This book features a number of seedy characters, but it seems there’s always something far worse—and often horrible. Vic, for example, from the opening tale, “Each Dawn I Die,” tricks naive virgins into unknowingly appearing on his vile website, Maybe Legal. But in what may be retribution for his deeds, an old woman’s apparent curse ensures that Vic suffers exceedingly. Monsters, which crop up throughout the stories, are refreshingly ambiguous. Readers won’t find traditional vampires or zombies but instead a grab bag of creatures terrifying poor Teddy in “Hit the Lights” or whatever’s awaiting Darrell and Mike in “Out There.” A few of the stories have familiar setups to establish an unsettling atmosphere. Hank thinks a trio of thugs is trailing him on foggy streets in “Wrong Side Tavern,” and student Susie of “Instant Terror” is convinced audible footsteps in the cold night belong to a “crazed stalker.” Some of these tales unfortunately lead to fairly predictable endings, including what happens to Hank in the titular tavern or the mental ward’s newest hire, Dr. Hoffman, in “Midnight Snack.” Tullius (Try Not to Die: At Grandma’s House, 2015, etc.), however, astonishes with more than a handful of the 28 short stories. Readers, accordingly, will see why Burt Brighton is Arizona’s best life coach in the delectably morbid “Bad Habits”; witness a world in which people receive a slip that tells them (vaguely) how they’ll die in “Lethal Injection”; and learn why Paul hates Christmas in the excellent “Surviving the Holidays.” The frank prose, not surprisingly, can be disturbing: “Shooting Flies,” in particular, may churn a stomach or two (“A few flies dipped in the soft, gooey tendrils”).
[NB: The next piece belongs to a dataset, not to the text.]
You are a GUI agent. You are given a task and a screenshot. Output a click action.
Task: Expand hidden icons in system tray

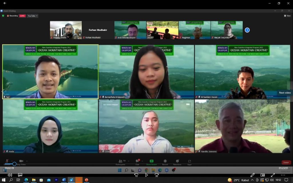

But Tullius manages to imbue his collection with random moments of buoyancy. “Woodshop After Math,” for instance, highlights the young love between just-out-of-juvenile-home pariah Tyler and birthday girl Sam, while William and Rose make a sweet elderly couple in “Every Precious Second.” These, of course, ultimately turn bleak, but they’re reprieves from the stories’ otherwise grim tone—even if there’s no happy ending.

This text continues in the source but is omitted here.